The abstraction capabilities in modern c++ made it more fun and allowed me to condense programs in totally unexpected ways. More abstract code was simpler and sometimes easier to understand.

But after a while (usually my version 4 or 5) if I abstracted it too much (Templatized it, made work for Unicode or char types) etc. the complexity would shoot up again. It became incomprehensible even to me even though I had written it. I knew it worked because it gave the same result but it was no longer anchored/rooted in anything real.

There is a zone of usefulness that is between the completely abstract and the concrete. Physics lives in this zone…it uses mathematics but they don’t feel the need to generalize to N dimensions or to assume the constants of nature are variable—unless they have to.

This is why all good descriptions of mathematics start by showing a concrete problem they want to solve. Gauss invented the FFT algorithm to simplify his calculations of the orbit of Ceres. He had the numbers in front of him and tried to reduce his computational workload by exploiting a repeated pattern in the computations.
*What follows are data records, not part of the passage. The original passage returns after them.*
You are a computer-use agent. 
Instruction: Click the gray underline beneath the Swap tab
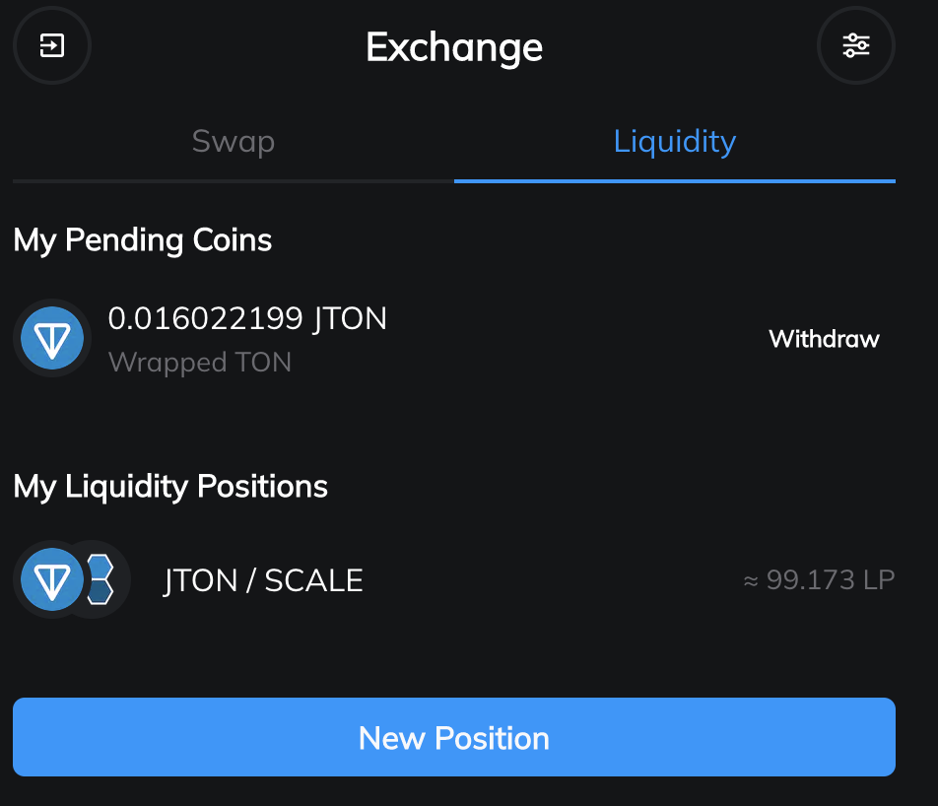click(234, 181)
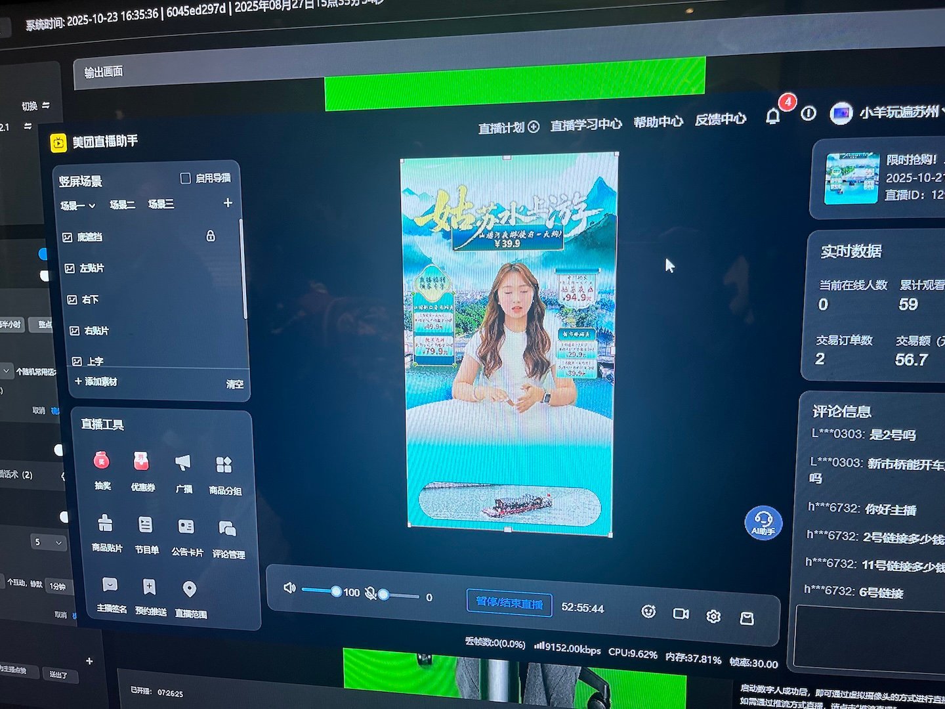Unmute the microphone icon
The image size is (945, 709).
[x=371, y=593]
Teaching the FFT as a fait acompli and showing asteroid orbit as a sample application is ass backwards.

Reminds me of my general principle of the best solutions being "square" in the sense that the effort you expend on them is quite similar on any axis. By the time you're past abstraction's diminishing returns for the given problem, you're spending way more effort on that than anything else (which is understandable - it's fun!) and your efforts aren't "square" any more.

(A toy example of the 'square' thing - imagine you have to make 10,000 widgets for 1 dollar each. Making them all by hand for $1 without optimizing the process would be inefficient. So would spending $9,999 to build a machine which could make widgets for $0.0001. But spending $100 to optimize production so you can make the widgets for $0.01 each is a massive win ($200 cost vs. $10,000 for the other alternatives.)

That is an interesting thought. What’s it an example of? Convex optimization?
As a mathematician, let me assure you that the point of view in that comment is not popular amongst mathematicians.

You are absolutely right, context is king.